Quick facts on Sir Colin Meads' stellar career


"We will miss him terribly", she said.

After announcing in August (2016) that he had been diagnosed with pancreatic cancer after feeling "crook" (sick) for six months, he asked for privacy as he fought the disease.

His loss will be mourned throughout the rugby-playing world.

Kiwis are paying tribute to Sir Colin Meads by leaving rugby balls outside their homes.

He played 133 games for the All Blacks and even if only 55 of them were tests, that was still a record for the national team.

New Zealand prime minister Bill English said he was not only a great All Black but a "genuinely good bloke".

The Pine Tree, labelled as such for his massive presence within his teams, captained the side 11 times, including in his final four Tests, when the British and Irish Lions travelled to New Zealand. "He was no-nonsense, reliable, hardworking, warm and very generous with his time", English said. I thought I'd give it a go. In a speech, former All Blacks captain Brian Lochore said: "What he has done for Te Kuiti is fantastic. but what he has done for New Zealand is unsurpassable".
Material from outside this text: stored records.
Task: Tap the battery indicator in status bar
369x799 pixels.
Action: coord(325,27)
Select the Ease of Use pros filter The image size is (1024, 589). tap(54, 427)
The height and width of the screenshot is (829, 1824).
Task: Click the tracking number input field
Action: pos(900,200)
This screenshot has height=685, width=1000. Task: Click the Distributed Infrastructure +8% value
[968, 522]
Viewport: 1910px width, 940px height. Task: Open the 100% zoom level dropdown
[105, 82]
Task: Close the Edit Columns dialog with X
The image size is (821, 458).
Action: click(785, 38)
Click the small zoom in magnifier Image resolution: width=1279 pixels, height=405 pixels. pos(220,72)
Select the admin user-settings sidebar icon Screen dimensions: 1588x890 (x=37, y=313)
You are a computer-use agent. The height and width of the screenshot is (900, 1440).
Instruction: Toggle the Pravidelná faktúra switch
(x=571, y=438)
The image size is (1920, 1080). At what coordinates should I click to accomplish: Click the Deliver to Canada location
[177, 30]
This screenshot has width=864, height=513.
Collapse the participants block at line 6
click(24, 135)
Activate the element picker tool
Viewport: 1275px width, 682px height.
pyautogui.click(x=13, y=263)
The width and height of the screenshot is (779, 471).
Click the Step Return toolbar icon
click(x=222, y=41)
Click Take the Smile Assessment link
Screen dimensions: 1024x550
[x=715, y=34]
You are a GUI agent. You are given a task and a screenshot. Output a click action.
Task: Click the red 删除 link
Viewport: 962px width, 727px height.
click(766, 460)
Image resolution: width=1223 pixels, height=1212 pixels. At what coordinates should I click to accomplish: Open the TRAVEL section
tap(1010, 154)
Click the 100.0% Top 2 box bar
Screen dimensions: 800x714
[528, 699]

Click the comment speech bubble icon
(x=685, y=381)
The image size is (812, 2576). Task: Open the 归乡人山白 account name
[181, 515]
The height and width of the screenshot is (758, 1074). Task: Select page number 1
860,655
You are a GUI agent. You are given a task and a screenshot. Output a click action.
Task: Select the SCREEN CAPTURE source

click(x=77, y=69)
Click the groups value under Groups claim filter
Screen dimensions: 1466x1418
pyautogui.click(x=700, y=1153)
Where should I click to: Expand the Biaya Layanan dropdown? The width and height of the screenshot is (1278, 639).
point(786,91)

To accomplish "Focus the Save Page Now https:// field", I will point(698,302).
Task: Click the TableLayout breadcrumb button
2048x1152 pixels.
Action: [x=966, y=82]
After retiring, he continued to work his farm into his 70s before moving into the nearby township of Te Kuiti where he was ever ready to share his knowledge.

Meads was considered the enforcer for the All Blacks - the player who did not, as former sports journalist and author Ron Palenski once said, take a backwards step.

Although he began his global career as a flanker, it was as a lock that he played most of his rugby.

There was controversy, most notably when he ended the career of Australia's Ken Catchpole by pulling the halfback's leg in a ruck. He retired from worldwide rugby in 1971 after captaining a young All Blacks team to their first ever series loss to the British and Irish Lions. With a pint of beer clutched in one hand Meads would regale audiences with droll recollections of his career and pithy observations on the state of the modern game.

"RIP Sir Colin Meads".

Meads is survived by wife Verna and their five children Karen, Kelvin, Rhonda, Glynn and Shelley, their 14 grandchildren and seven great grandchildren.